(PAGE EXCERPT)
Inventory Shrinking But Not Showing Up in Sales? How to Track Internal Consumption
Staff drinking coffee, eating leftover pastries, or testing new recipes — all reduce stock without being recorded. Here's how to track it without creating a toxic workplace.
The Problem Nobody Talks About
Every day, ingredients leave your inventory without ever becoming a sale. Staff make coffee for themselves, eat a croissant that's about to expire, or test a new recipe. This is all normal — but if it's not tracked, your food cost numbers become misleading.
In a small cafe, this might be just Rp 30,000-50,000 per day. But multiply by 30 days? That's Rp 900,000-1,500,000 per month unaccounted for — significant for a small business.
Why a Total Ban Doesn't Work
Forbidding staff from eating or drinking anything is counterproductive. They work 8 hours surrounded by food and drinks — it's natural they'll consume some. And if you ban it outright, they'll still consume, just secretly. The result is worse: zero data whatsoever.
(End PAGE EXCERPT)
◆ **PARTS OF THE EXERCISE**:
1. According to the article on internal consumption, how much can untracked staff consumption add up to per month in a small cafe?
2. Write the next part of the article on internal consumption, picking up after its last sentence.
(DATASET ENTRIES)
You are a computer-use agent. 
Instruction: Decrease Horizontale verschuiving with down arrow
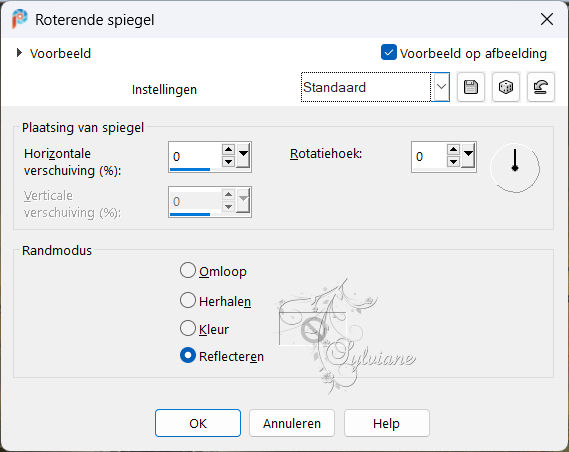click(x=228, y=161)
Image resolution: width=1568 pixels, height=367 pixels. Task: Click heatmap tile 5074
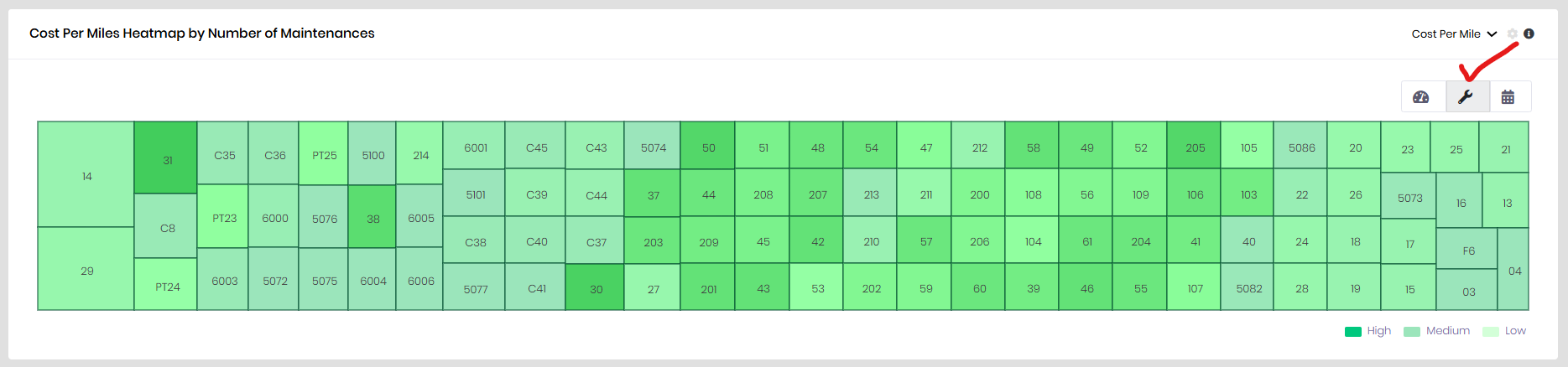point(653,147)
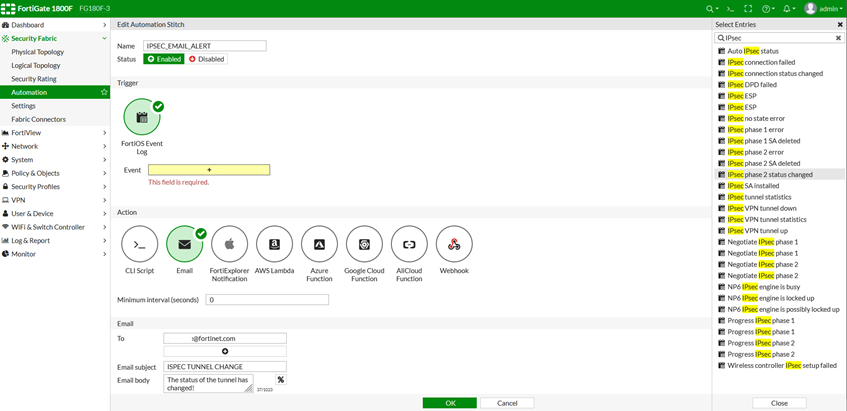Set Status to Disabled
Image resolution: width=847 pixels, height=411 pixels.
[207, 59]
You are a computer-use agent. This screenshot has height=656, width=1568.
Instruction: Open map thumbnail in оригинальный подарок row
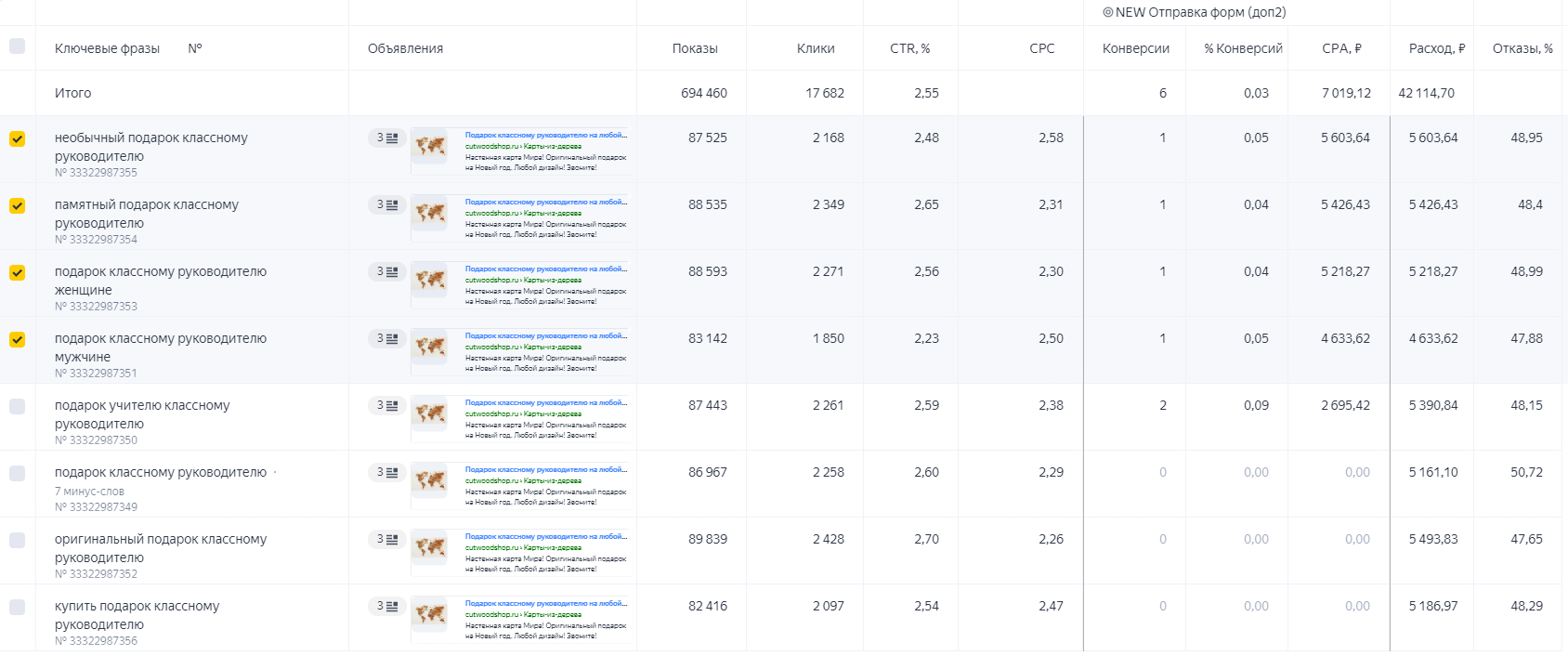[x=430, y=548]
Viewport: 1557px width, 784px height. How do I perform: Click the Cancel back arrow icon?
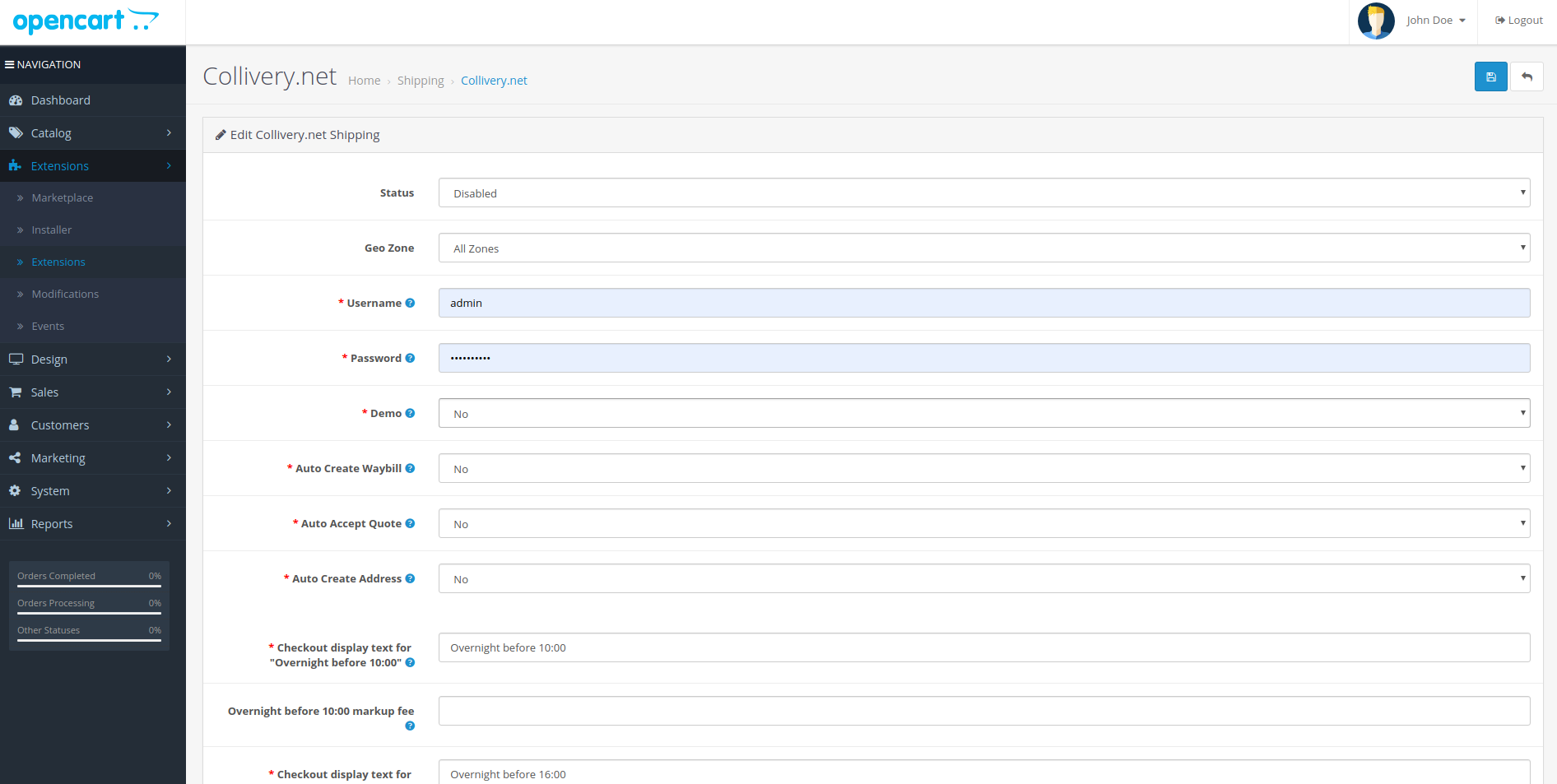pos(1527,77)
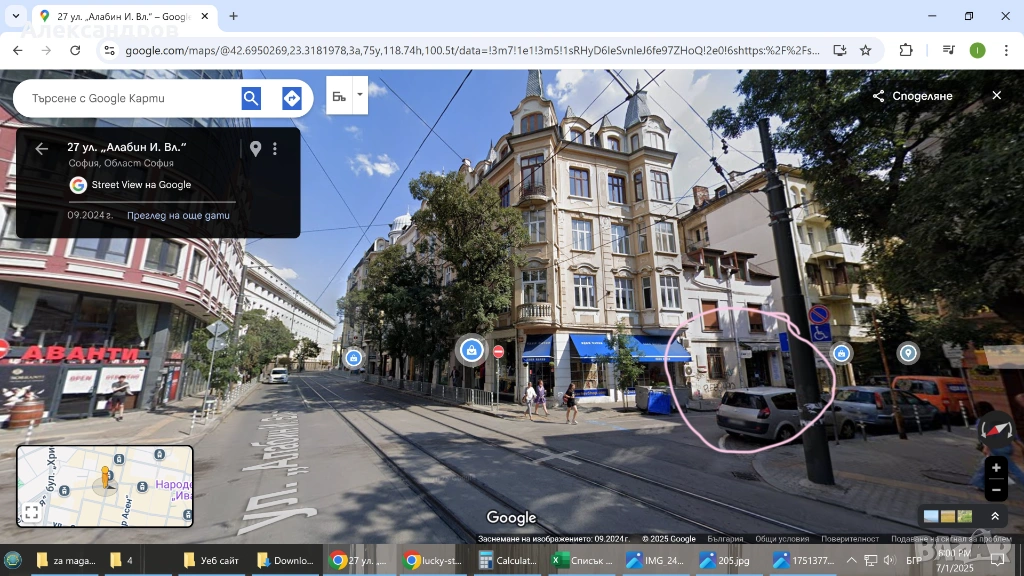
Task: Bookmark this page with the star icon
Action: tap(866, 50)
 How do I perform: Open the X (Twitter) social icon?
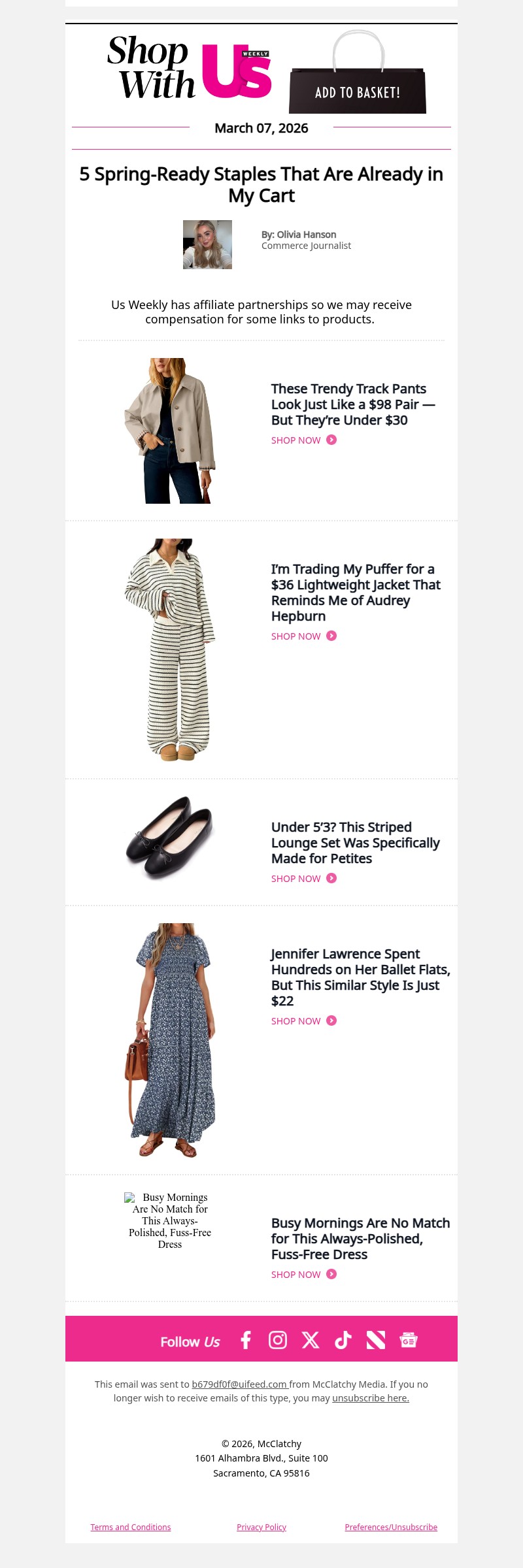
(End DATASET ENTRIES)
◆ **ANSWERS FOR THE TASKS**:
1. Rp 900,000-1,500,000 per month.

2.
A better approach: allow but track.
Create a Clear Policy
- What's allowed: For example, every staff member gets 1 free drink per shift and may eat items that would otherwise be thrown away
- What's not allowed: Taking raw ingredients home, consuming without noting it, or eating fresh menu items that could still be sold
- How to record it: Every internal consumption gets logged — either in a simple notebook or through the POS (create an "Internal" or "Staff Meal" category)
Simplest Method: A Log Book
Place a small notebook in the kitchen/bar area. Every time staff consume something, write: date, name, item. No need for detail — just enough for aggregate tracking.
At month's end, total it up. Now you know how much "staff benefit cost" actually is — and you can include this in food cost calculations separately from waste.
Better Method: Log in the POS
Some POS systems let you create Rp 0 transactions or "internal" orders. This is better because it integrates directly with reports — you can see how much internal consumption happens per month without manual counting.
Communication Is Key
Explain to the team: "This isn't about distrust. It's about making our food cost data accurate. If we don't know how much is used internally, we can't calculate real margins — and that means we can't make good business decisions."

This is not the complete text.